I find Einojuhani Rautavaara a reliable composer. I’ve picked up a number of recordings of his music over the past five or six years, and with the exception of his dull opera
Rasputin, I’ve always like what I heard. So I picked up the Naxos disc of his second and third piano concertos and the small orchestral work
Isle of Bliss with relatively high expectations. I was satifisfied.
The disc opens with
Isle of Bliss, which is based on a poem by the Finnish poet Aleksis Kivi. (The inspiration for one of Rautavaara’s finest works, the opera
Aleksis Kivi.) The compact tone poem opens vigorously and joyously, and quickly segues into a lush, dreamy, and appropriately slower sound world, with the winds carefully and delicately evoking bird calls, something so dear to this composer and critical in this work, what being based on the poem
Home of the Birds. As the work continues to unfold, the work seems to take on a calm, and, well, blissful feel. It’s a fine work, and almost strikes me as something a cooler Richard Strauss may have written had he been informed by 1990s ideas.
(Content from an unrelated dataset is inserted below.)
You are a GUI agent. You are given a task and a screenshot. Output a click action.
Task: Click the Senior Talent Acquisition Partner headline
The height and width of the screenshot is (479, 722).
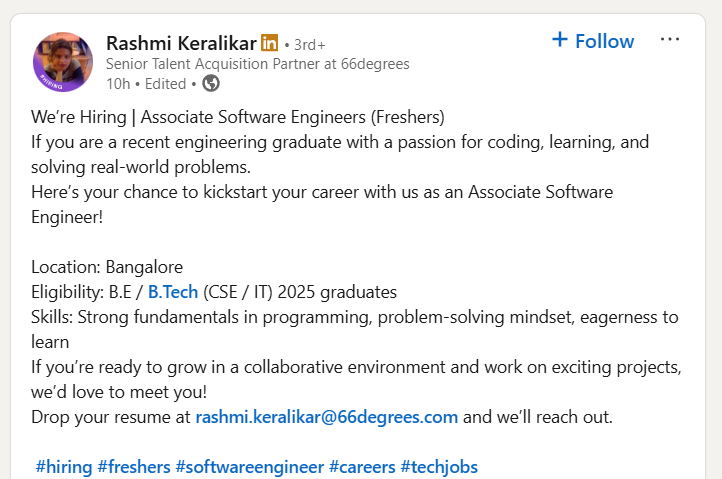coord(257,64)
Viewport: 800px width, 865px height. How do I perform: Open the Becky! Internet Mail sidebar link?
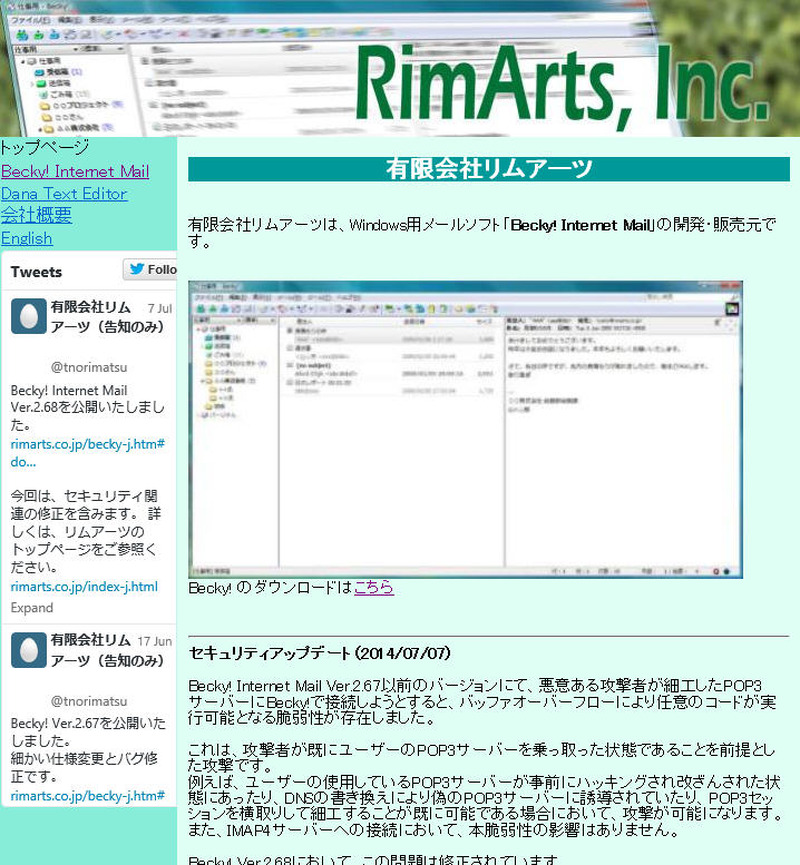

The next work is the third piano concerto,
Gift of Dreams, originally dedicated to Vladimir Ashkenazy, who has recorded it. Here the pianist is Laura Mikkola. Anyhoo, the opening
Tranquillo, as the title suggests, opens calmly, with lovely, soothing string playing of a New Age-cum-Romanticism sort – but in a good way. The piano enters gently, with sparse notes, but then it picks up until a long run ushers in the winds then brass. I detected the rather obvious influence of Bartok’s Third Piano Concerto (a
very good thing!) and even hints of Rachmaninov. (It
was written for Ashkenazy, so that only makes sense.) The piano writing becomes dazzling, though never over the top. The
Adagio assai is slow, calm, and a bit cool at the open, with the pianist this time coming right to the forefront. In such an environment excess would not do, so excess there is not. As the movement progresses the music becomes more vigorous, with especially tasty swirls in the high strings and drive in the lower strings, with rumbling timpani helping to ratchet up the intensity in the middle. Then it calms down a bit, revealing a conservative overall structure. The concluding
Energico is more, um, energetic, with both the soloist and band getting to let loose a bit. With drum thwacks aplenty, and pulsing string playing, and virtuosic piano writing and playing, the work ends with a standard concerto finale, though one that fades away nicely at the end. All the while the work possesses that unique Rautavaara sound, with lush sounds informed by prickly compositional devices, all merged into a most satisfying package. Having heard all three of Rautavaara’s piano concertos, I must say that I like this one the most.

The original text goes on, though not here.